The Foo Fighters and cast members are positioned around a house with lights brightly glowing inside

'Studio 666' is a Foo Fighters starring and produced horror movie directed by BJ McDonnell, based on the writings of band frontman Dave Grohl. That combination is something that immediately had me hyped upon its initial announcement. As someone who is a huge fan of the band and the work they continuously put out, I knew it would only be a matter of time before they at some point ventured down this avenue. And although coming out to a mixed critical reception, based on my love for all things cheesy B-movie horror, I was going to have no problem embracing all the absurdity that I hoped this film had in store for me.

For those of you who are familiar with the 'Foo Fighters', and more so their music videos, will know that these guys are no strangers to handling comedy. Some of my most nostalgic memories come from late nights scrolling music channels on TV looking for the bands music videos until early hours of the morning. I found 'Studio 666' takes of those oddball elements of the bands past humour, and musical prowess, and inject it flawlessly with buckets of blood, over-the-top gore and some killer synonymous 'Foo Fighters' guitar riffs. If you are a 'Foo Fighters' fan then no matter which era of the bands long running career you find yourself drawn to, there is certainly something here for everyone.

One thing I think is quite difficult to judge is the bands performance and their acting capabilities. And whilst none of the band are strangers in front of the camera, whether that be performing in music videos or the countless documentary they have release or featured in over the years, to hold an audiences attention for 1hour and 46 minutes is no easy feat - even for some of the most talented of actors. Having the band play heightened versions of themselves as opposed to actual characters certainly helped in this instance. As expected, Dave Grohl takes center stage and leads this film rather well from start to finish, and should he decide to take on more roles like this in the future, I would be here for it. Guitarist Pat Smear looks the most out of his depth here, but even so I couldn't help love his bumbling performance. It’s clear he was having fun with it, regardless.

The visual effects are the most contrasting element of 'Studio 666'. On one hand you have sublime practical work that's very reminiscent of some of the earlier Tom Savini magic you would find in the likes of 'Friday The 13th' and even 'Dawn of the Dead'. And on the other had you have some quite underwhelming CGI effects scattered in throughout. And I wouldn't go as far as to say that these CGI effects are necessarily poor per se. It's just, in comparison to the surprisingly effective practical side of things, it feels underwhelming to see this level of effects side by side. Going solely down the practical route would certainly have worked much better and would have been more in keeping with the campy B-movie tone of this film.

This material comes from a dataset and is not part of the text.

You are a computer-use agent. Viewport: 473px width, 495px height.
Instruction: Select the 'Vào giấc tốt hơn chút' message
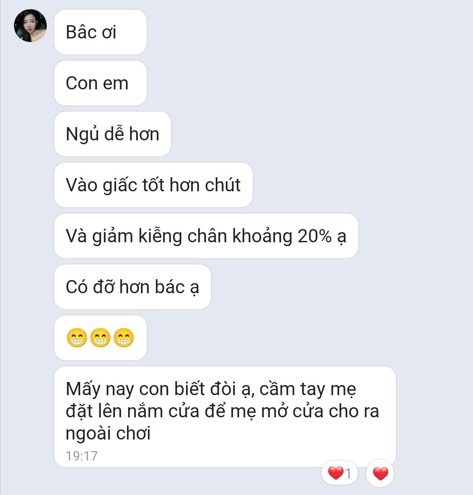coord(153,185)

In terms of the films story, it is nothing unique and at certain points borders on the line of plagiarism when it comes to how heavily it draws inspiration from other horror movies such as 'The Evil Dead', 'The Burning', 'The Shining', 'The Exorcist', 'The Thing'... and at one point even 'Wayne's World', just to name a few. Yet, with that in mind, as the film progresses it is clear that this is done more in favour of homage and tribute to the world of horror and music as opposed to it being a blatant rip off. This is even more evident as we see a plethora of iconic musical and horror cameos popping up throughout, including the likes of Leslie Grossman, Jenna Ortega, Kerry King, Lionel Richie and even the legendary Mr John Carpenter himself.

My biggest criticism overall falls with the runtime. Given the almost spoof-like and campy nature of 'Studio 666', I feel there is a good 15 minutes here that could have been left on the cutting room floor. In doing so, this would have given a much tighter and more well-rounded story. Still, negativity aside, this is a very enjoyable love letter to the world of horror and rock n roll. It’s certainly not a perfect film, but there is no denying it had me smiling from start to finish. I think your level of enjoyment for 'Studio 666' is going to be based on two things. One, your appreciation for the 'Foo Fighters' as a band. And two, your own personal sense of humour. If the comedy doesn't land for you here and the music isn't to your liking, I could imagine this film leaving a sour taste in your mouth. Me personally, I thought it was fantastic and is the perfect mindless horror comedy to put on and just sit back and relax too that holds plenty of rewatchablity.